→ Listed entries
___
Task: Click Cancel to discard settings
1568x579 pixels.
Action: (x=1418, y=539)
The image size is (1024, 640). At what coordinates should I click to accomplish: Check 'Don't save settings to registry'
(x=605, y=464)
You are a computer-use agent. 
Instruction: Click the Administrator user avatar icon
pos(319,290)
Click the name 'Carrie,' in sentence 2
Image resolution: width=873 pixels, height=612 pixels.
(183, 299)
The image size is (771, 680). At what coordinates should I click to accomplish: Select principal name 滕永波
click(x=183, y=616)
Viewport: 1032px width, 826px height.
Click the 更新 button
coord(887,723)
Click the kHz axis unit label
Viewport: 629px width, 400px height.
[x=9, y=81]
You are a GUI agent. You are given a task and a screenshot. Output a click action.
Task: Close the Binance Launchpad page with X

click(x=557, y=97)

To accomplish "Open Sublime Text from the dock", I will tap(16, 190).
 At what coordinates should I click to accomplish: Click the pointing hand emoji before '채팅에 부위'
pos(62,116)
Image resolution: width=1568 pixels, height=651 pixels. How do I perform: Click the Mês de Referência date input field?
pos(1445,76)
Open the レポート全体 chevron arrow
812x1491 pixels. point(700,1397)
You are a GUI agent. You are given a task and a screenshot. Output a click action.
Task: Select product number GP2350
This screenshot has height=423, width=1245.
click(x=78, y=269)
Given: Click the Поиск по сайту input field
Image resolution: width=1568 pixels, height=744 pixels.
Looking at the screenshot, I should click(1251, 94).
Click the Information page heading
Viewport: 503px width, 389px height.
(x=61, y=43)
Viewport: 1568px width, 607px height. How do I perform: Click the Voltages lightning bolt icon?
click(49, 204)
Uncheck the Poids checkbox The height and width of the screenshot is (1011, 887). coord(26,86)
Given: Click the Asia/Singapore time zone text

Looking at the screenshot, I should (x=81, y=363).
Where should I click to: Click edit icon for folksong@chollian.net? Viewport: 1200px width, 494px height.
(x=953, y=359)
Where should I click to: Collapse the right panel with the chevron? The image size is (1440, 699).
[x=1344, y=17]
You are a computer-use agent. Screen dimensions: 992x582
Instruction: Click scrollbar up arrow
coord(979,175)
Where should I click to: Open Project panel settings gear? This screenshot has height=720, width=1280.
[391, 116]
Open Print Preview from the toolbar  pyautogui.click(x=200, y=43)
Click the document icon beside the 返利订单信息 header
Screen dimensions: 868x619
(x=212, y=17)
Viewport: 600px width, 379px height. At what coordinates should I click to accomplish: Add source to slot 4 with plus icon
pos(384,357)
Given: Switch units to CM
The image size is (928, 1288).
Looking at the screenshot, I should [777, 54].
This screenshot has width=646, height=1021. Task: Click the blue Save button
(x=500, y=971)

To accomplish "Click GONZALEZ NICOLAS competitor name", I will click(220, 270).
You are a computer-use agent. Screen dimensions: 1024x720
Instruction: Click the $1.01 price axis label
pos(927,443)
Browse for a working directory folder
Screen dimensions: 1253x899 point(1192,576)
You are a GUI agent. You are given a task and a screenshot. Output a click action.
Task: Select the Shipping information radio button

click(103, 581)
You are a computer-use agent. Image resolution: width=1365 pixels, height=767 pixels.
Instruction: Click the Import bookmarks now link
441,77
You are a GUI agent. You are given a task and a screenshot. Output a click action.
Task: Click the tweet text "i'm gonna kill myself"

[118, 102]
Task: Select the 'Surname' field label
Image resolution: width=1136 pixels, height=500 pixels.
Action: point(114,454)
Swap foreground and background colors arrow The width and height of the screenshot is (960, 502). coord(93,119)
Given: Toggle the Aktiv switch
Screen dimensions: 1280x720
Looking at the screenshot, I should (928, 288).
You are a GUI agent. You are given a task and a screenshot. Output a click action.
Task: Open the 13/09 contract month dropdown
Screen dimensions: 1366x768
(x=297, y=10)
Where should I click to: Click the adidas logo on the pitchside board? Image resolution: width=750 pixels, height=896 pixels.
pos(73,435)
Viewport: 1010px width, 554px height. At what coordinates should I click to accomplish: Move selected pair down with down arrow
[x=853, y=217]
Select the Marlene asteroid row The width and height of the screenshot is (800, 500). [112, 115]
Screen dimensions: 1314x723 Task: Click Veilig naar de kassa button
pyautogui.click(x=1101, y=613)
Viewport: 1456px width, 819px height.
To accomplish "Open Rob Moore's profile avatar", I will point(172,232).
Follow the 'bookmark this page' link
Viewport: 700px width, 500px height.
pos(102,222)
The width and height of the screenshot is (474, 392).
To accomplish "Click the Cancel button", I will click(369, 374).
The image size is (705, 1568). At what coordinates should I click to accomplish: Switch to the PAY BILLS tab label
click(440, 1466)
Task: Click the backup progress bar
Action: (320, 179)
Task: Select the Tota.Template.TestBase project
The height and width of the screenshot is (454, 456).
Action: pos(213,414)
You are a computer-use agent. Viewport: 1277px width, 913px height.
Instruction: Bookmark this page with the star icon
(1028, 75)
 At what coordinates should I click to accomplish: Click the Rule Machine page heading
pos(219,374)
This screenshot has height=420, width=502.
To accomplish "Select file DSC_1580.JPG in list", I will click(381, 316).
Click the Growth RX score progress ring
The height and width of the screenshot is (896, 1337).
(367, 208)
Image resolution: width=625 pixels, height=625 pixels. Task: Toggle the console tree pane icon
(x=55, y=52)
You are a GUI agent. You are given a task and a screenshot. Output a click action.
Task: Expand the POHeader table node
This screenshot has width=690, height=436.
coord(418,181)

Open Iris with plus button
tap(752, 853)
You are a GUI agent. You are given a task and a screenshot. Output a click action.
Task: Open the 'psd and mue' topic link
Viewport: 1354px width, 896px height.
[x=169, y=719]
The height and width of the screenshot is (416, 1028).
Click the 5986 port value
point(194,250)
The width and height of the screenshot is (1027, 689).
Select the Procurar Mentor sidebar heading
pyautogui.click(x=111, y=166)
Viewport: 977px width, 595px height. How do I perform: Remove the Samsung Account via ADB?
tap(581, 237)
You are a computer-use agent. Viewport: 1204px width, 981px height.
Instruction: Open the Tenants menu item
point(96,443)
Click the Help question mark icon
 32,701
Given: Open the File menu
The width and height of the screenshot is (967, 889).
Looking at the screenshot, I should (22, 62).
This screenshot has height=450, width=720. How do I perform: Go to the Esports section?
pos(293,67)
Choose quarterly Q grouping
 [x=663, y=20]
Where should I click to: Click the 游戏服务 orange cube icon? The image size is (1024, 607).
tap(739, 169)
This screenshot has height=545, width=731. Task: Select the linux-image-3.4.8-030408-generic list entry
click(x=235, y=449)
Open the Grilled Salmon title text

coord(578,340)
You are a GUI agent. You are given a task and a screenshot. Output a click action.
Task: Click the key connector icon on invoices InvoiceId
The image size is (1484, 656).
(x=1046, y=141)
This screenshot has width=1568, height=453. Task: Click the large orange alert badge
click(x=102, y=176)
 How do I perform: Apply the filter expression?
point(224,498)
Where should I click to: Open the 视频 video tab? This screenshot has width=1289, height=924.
___
→ Exercise details
This exercise asks for every line of the records to be repeated exactly.

→ Exercise response
Task: Click Cancel to discard settings
1568x579 pixels.
Action: (x=1418, y=539)
The image size is (1024, 640). At what coordinates should I click to accomplish: Check 'Don't save settings to registry'
(x=605, y=464)
You are a computer-use agent. 
Instruction: Click the Administrator user avatar icon
pos(319,290)
Click the name 'Carrie,' in sentence 2
Image resolution: width=873 pixels, height=612 pixels.
(183, 299)
The image size is (771, 680). At what coordinates should I click to accomplish: Select principal name 滕永波
click(x=183, y=616)
Viewport: 1032px width, 826px height.
Click the 更新 button
coord(887,723)
Click the kHz axis unit label
Viewport: 629px width, 400px height.
[x=9, y=81]
You are a GUI agent. You are given a task and a screenshot. Output a click action.
Task: Close the Binance Launchpad page with X

click(x=557, y=97)

To accomplish "Open Sublime Text from the dock", I will tap(16, 190).
 At what coordinates should I click to accomplish: Click the pointing hand emoji before '채팅에 부위'
pos(62,116)
Image resolution: width=1568 pixels, height=651 pixels. How do I perform: Click the Mês de Referência date input field?
pos(1445,76)
Open the レポート全体 chevron arrow
812x1491 pixels. point(700,1397)
You are a GUI agent. You are given a task and a screenshot. Output a click action.
Task: Select product number GP2350
This screenshot has height=423, width=1245.
click(x=78, y=269)
Given: Click the Поиск по сайту input field
Image resolution: width=1568 pixels, height=744 pixels.
Looking at the screenshot, I should click(1251, 94).
Click the Information page heading
Viewport: 503px width, 389px height.
(x=61, y=43)
Viewport: 1568px width, 607px height. How do I perform: Click the Voltages lightning bolt icon?
click(49, 204)
Uncheck the Poids checkbox The height and width of the screenshot is (1011, 887). coord(26,86)
Given: Click the Asia/Singapore time zone text

Looking at the screenshot, I should (x=81, y=363).
Where should I click to: Click edit icon for folksong@chollian.net? Viewport: 1200px width, 494px height.
(x=953, y=359)
Where should I click to: Collapse the right panel with the chevron? The image size is (1440, 699).
[x=1344, y=17]
You are a computer-use agent. Screen dimensions: 992x582
Instruction: Click scrollbar up arrow
coord(979,175)
Where should I click to: Open Project panel settings gear? This screenshot has height=720, width=1280.
[391, 116]
Open Print Preview from the toolbar  pyautogui.click(x=200, y=43)
Click the document icon beside the 返利订单信息 header
Screen dimensions: 868x619
(x=212, y=17)
Viewport: 600px width, 379px height. At what coordinates should I click to accomplish: Add source to slot 4 with plus icon
pos(384,357)
Given: Switch units to CM
The image size is (928, 1288).
Looking at the screenshot, I should [777, 54].
This screenshot has width=646, height=1021. Task: Click the blue Save button
(x=500, y=971)

To accomplish "Click GONZALEZ NICOLAS competitor name", I will click(220, 270).
You are a computer-use agent. Screen dimensions: 1024x720
Instruction: Click the $1.01 price axis label
pos(927,443)
Browse for a working directory folder
Screen dimensions: 1253x899 point(1192,576)
You are a GUI agent. You are given a task and a screenshot. Output a click action.
Task: Select the Shipping information radio button

click(103, 581)
You are a computer-use agent. Image resolution: width=1365 pixels, height=767 pixels.
Instruction: Click the Import bookmarks now link
441,77
You are a GUI agent. You are given a task and a screenshot. Output a click action.
Task: Click the tweet text "i'm gonna kill myself"

[118, 102]
Task: Select the 'Surname' field label
Image resolution: width=1136 pixels, height=500 pixels.
Action: point(114,454)
Swap foreground and background colors arrow The width and height of the screenshot is (960, 502). coord(93,119)
Given: Toggle the Aktiv switch
Screen dimensions: 1280x720
Looking at the screenshot, I should (928, 288).
You are a GUI agent. You are given a task and a screenshot. Output a click action.
Task: Open the 13/09 contract month dropdown
Screen dimensions: 1366x768
(x=297, y=10)
Where should I click to: Click the adidas logo on the pitchside board? Image resolution: width=750 pixels, height=896 pixels.
pos(73,435)
Viewport: 1010px width, 554px height. At what coordinates should I click to accomplish: Move selected pair down with down arrow
[x=853, y=217]
Select the Marlene asteroid row The width and height of the screenshot is (800, 500). [112, 115]
Screen dimensions: 1314x723 Task: Click Veilig naar de kassa button
pyautogui.click(x=1101, y=613)
Viewport: 1456px width, 819px height.
To accomplish "Open Rob Moore's profile avatar", I will point(172,232).
Follow the 'bookmark this page' link
Viewport: 700px width, 500px height.
pos(102,222)
The width and height of the screenshot is (474, 392).
To accomplish "Click the Cancel button", I will click(369, 374).
The image size is (705, 1568). At what coordinates should I click to accomplish: Switch to the PAY BILLS tab label
click(440, 1466)
Task: Click the backup progress bar
Action: (320, 179)
Task: Select the Tota.Template.TestBase project
The height and width of the screenshot is (454, 456).
Action: pos(213,414)
You are a computer-use agent. Viewport: 1277px width, 913px height.
Instruction: Bookmark this page with the star icon
(1028, 75)
 At what coordinates should I click to accomplish: Click the Rule Machine page heading
pos(219,374)
This screenshot has height=420, width=502.
To accomplish "Select file DSC_1580.JPG in list", I will click(381, 316).
Click the Growth RX score progress ring
The height and width of the screenshot is (896, 1337).
(367, 208)
Image resolution: width=625 pixels, height=625 pixels. Task: Toggle the console tree pane icon
(x=55, y=52)
You are a GUI agent. You are given a task and a screenshot. Output a click action.
Task: Expand the POHeader table node
This screenshot has width=690, height=436.
coord(418,181)

Open Iris with plus button
tap(752, 853)
You are a GUI agent. You are given a task and a screenshot. Output a click action.
Task: Open the 'psd and mue' topic link
Viewport: 1354px width, 896px height.
[x=169, y=719]
The height and width of the screenshot is (416, 1028).
Click the 5986 port value
point(194,250)
The width and height of the screenshot is (1027, 689).
Select the Procurar Mentor sidebar heading
pyautogui.click(x=111, y=166)
Viewport: 977px width, 595px height. How do I perform: Remove the Samsung Account via ADB?
tap(581, 237)
You are a computer-use agent. Viewport: 1204px width, 981px height.
Instruction: Open the Tenants menu item
point(96,443)
Click the Help question mark icon
 32,701
Given: Open the File menu
The width and height of the screenshot is (967, 889).
Looking at the screenshot, I should (22, 62).
This screenshot has height=450, width=720. How do I perform: Go to the Esports section?
pos(293,67)
Choose quarterly Q grouping
 [x=663, y=20]
Where should I click to: Click the 游戏服务 orange cube icon? The image size is (1024, 607).
tap(739, 169)
This screenshot has height=545, width=731. Task: Select the linux-image-3.4.8-030408-generic list entry
click(x=235, y=449)
Open the Grilled Salmon title text

coord(578,340)
You are a GUI agent. You are given a task and a screenshot. Output a click action.
Task: Click the key connector icon on invoices InvoiceId
The image size is (1484, 656).
(x=1046, y=141)
This screenshot has width=1568, height=453. Task: Click the large orange alert badge
click(x=102, y=176)
 How do I perform: Apply the filter expression?
point(224,498)
Where should I click to: Open the 视频 video tab? This screenshot has width=1289, height=924.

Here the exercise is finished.